__HOW TO COMPLETE THIS TASK__. Once you reach the end of the data, transcribe all of it exactly.

** Opening EXCERPTED RECORDS block **

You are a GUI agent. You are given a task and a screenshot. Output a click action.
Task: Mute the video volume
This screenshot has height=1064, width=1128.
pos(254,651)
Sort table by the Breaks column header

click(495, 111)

** Closing EXCERPTED RECORDS block **

__WRITTEN SOLUTION__.
You are a GUI agent. You are given a task and a screenshot. Output a click action.
Task: Mute the video volume
This screenshot has height=1064, width=1128.
pos(254,651)
Sort table by the Breaks column header

click(495, 111)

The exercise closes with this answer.